Good
morning Bloggers!
The
last post I did on friendship really came from the heart because I truly believe
friendship to be very important. I have
been blessed with a friend that keeps me from drowning and always cheers me on.
She also gives me a big steaming cup of reality when I need it. We have a track
record of coming together and then drifting apart. It doesn’t matter how far we
drift we always sync back up.
There
is a lot of things I have learned from being blessed with such an amazing
friend. The first thing is that friendship takes time and self. That means when
a friend texts me I need to make it a priority to respond. Or if someone calls
me I need to make it a point to either answer or call them back. This is
probably the thing I struggle with the most. It is not that I don’t want to
talk to someone it is I look at it and decide to respond later and then end up
forgetting. I don’t make it a priority. That is how I end up losing a friend.
Another
thing that I have been taught is that it is not always about me. I need to put
my selfish hat away and listen. Friendships are give and take. Sometimes you
need to get your shoulder wet and sometimes you need to ask for one. Sometimes
people we care about go through something really difficult that can make you
uncomfortable because you can’t relate and don’t know what to say.
When I
terminated my rights to my son I was nineteen. Most of my friends were nineteen.

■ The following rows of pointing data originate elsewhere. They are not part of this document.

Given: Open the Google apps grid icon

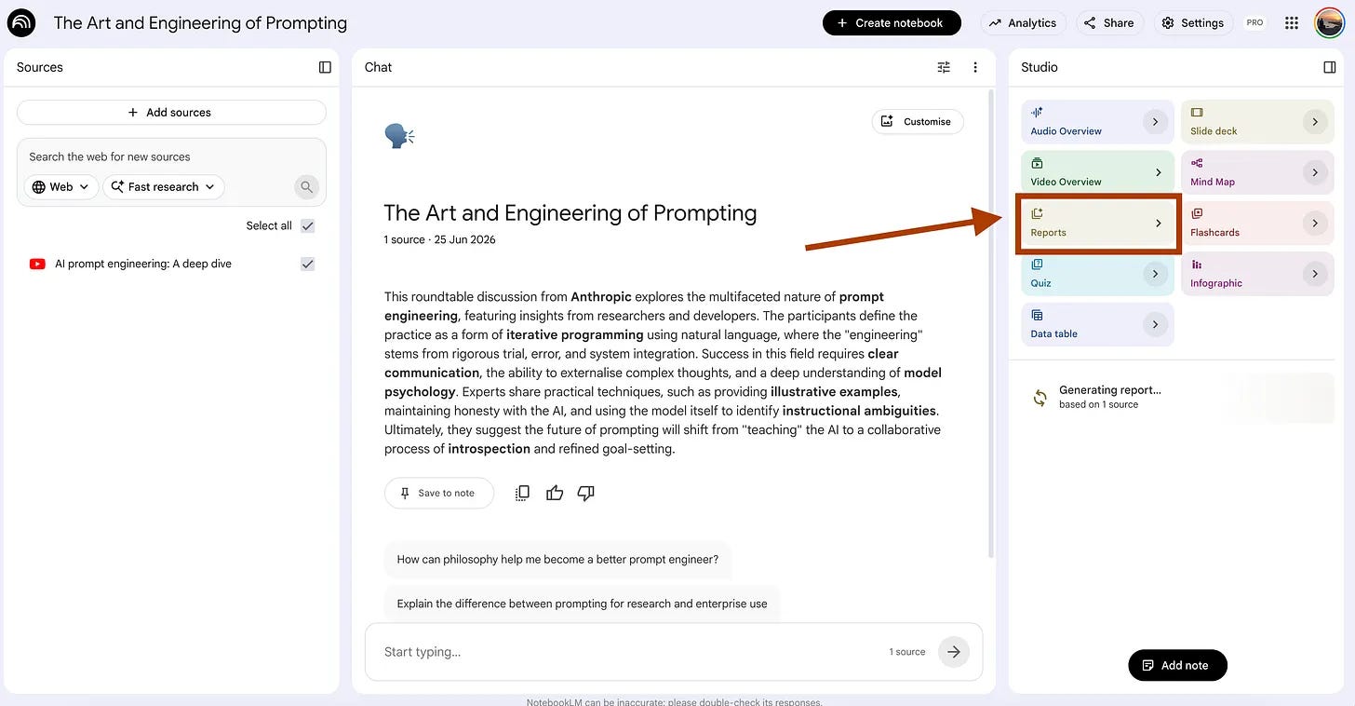Looking at the screenshot, I should 1292,23.
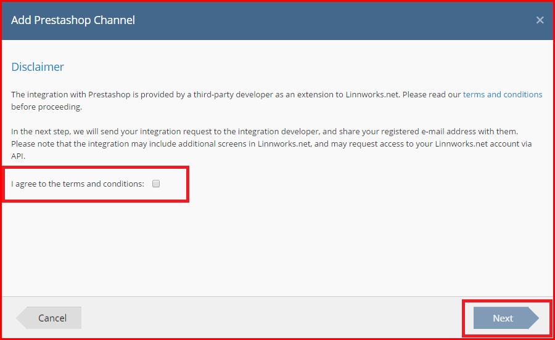Click the empty blue header bar area
The image size is (555, 340).
333,20
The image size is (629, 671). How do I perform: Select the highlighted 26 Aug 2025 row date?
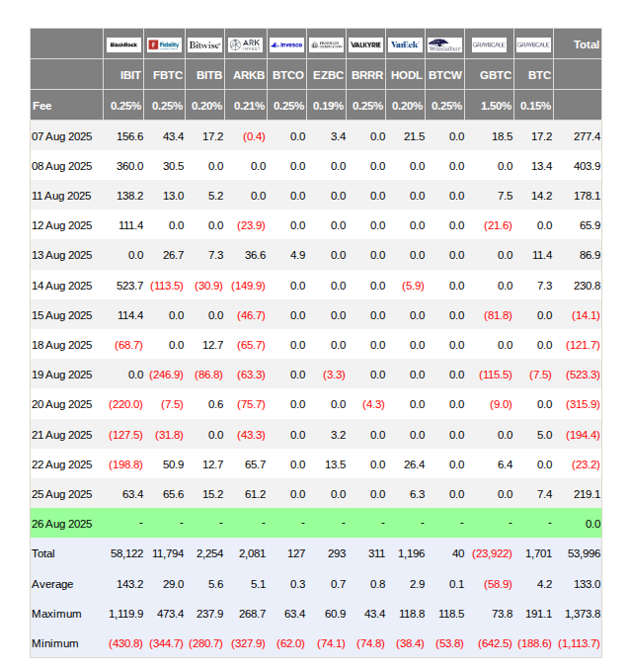[61, 524]
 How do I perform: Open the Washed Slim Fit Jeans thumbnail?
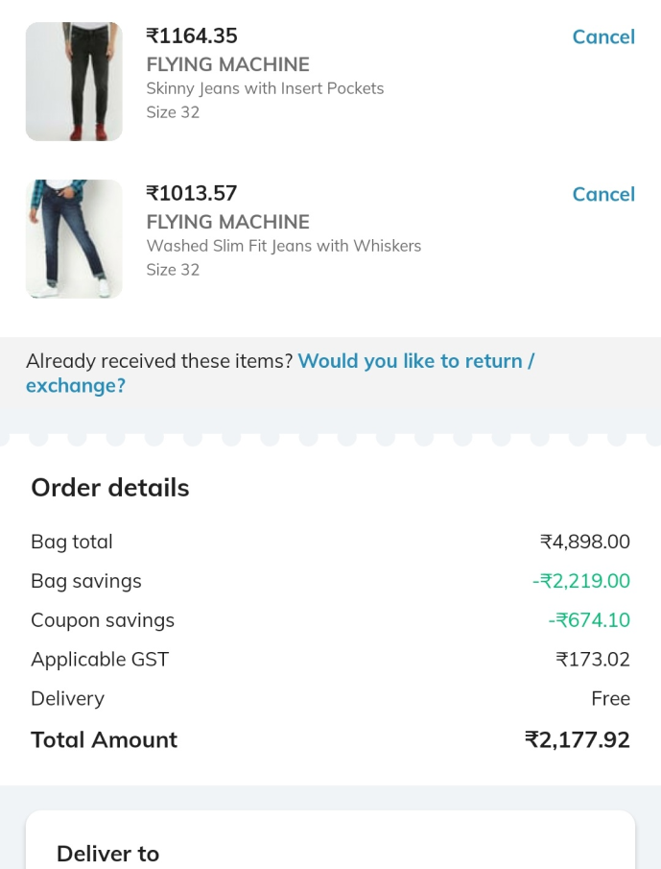pyautogui.click(x=73, y=238)
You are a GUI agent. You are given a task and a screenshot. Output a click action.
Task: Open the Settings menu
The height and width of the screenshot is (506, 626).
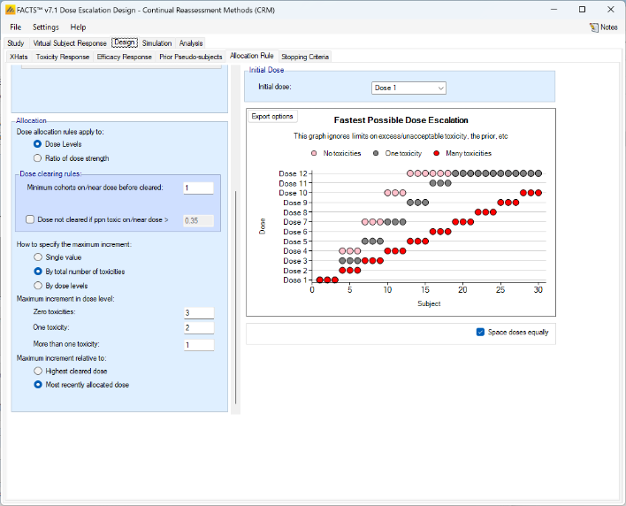tap(46, 27)
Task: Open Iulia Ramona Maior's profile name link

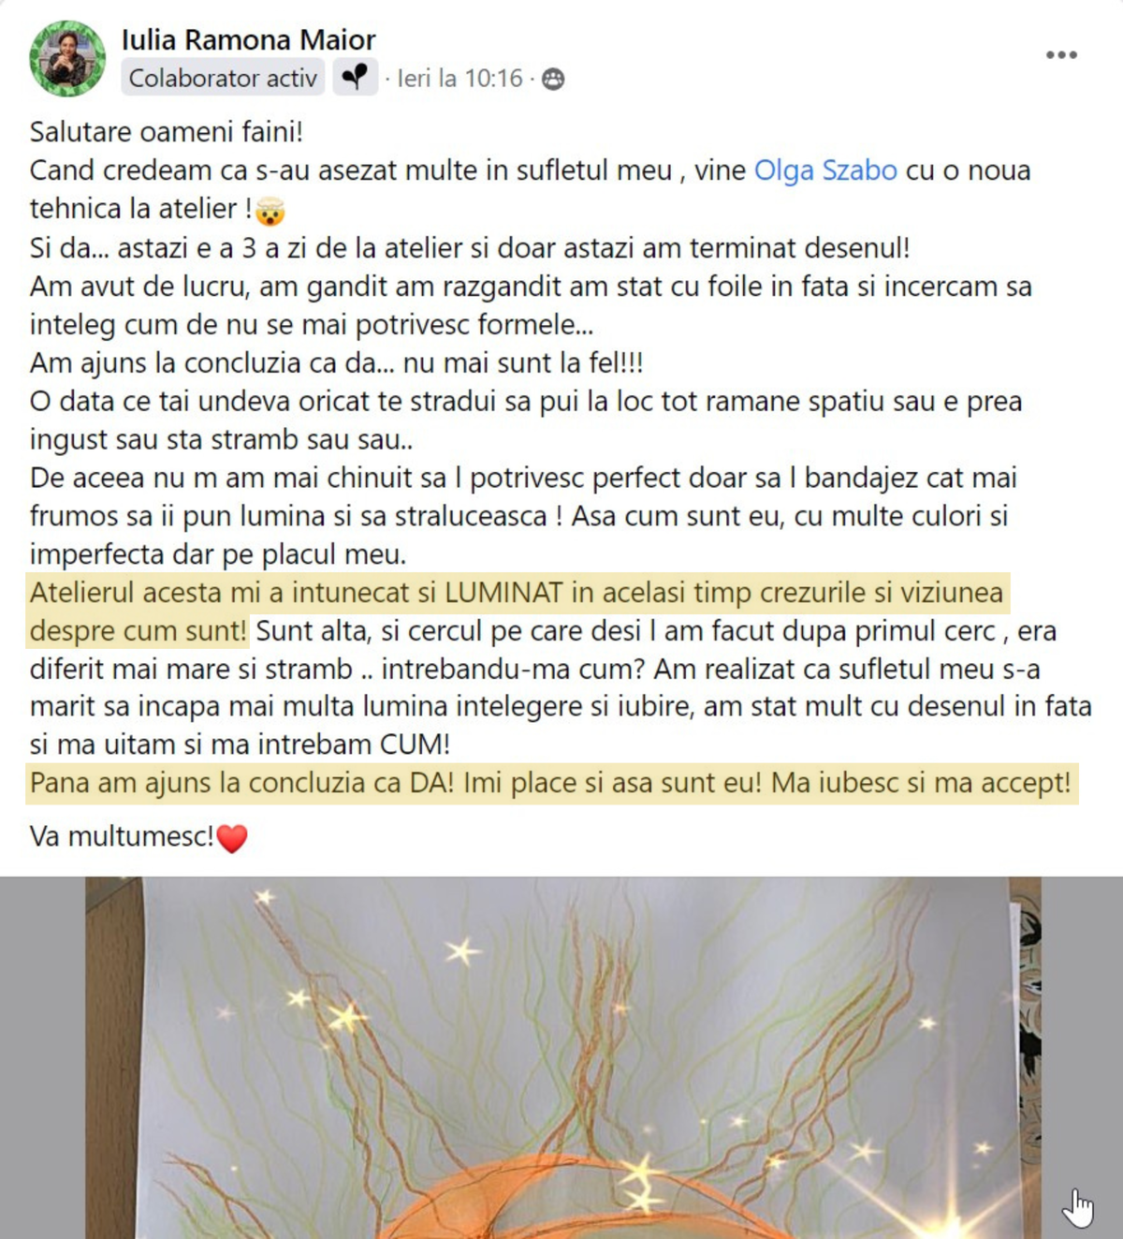Action: [x=248, y=39]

Most people that age cannot relate to that. I didn’t have many people to talk
to because nobody knew what to say. I was a mess and didn’t want to go on.
There was one person who did exactly what a friend should do in that situation.

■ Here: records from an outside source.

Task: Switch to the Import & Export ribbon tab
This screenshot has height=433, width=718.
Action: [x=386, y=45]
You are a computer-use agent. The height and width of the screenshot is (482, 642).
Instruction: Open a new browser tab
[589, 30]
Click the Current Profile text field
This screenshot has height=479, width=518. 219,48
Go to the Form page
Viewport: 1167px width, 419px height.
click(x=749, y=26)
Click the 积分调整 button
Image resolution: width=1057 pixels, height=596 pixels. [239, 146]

They said nothing….. They held me and let me fall to pieces for as long as I needed
with no judgement and didn’t try to say the things that made it worse (“At
least you know where he is” or “at least you can still see him”). When I was
ready to stop breaking they asked what he could do to help. Sometimes silence
is the best way to help somebody.
This may seem like a short post
but I think the message is pretty clear and doesn’t need to be dissected any
more. Don’t be selfish if you care about your friendships. Learn to give and
take. And one big thing that I need to work on…. Answer my damn phone.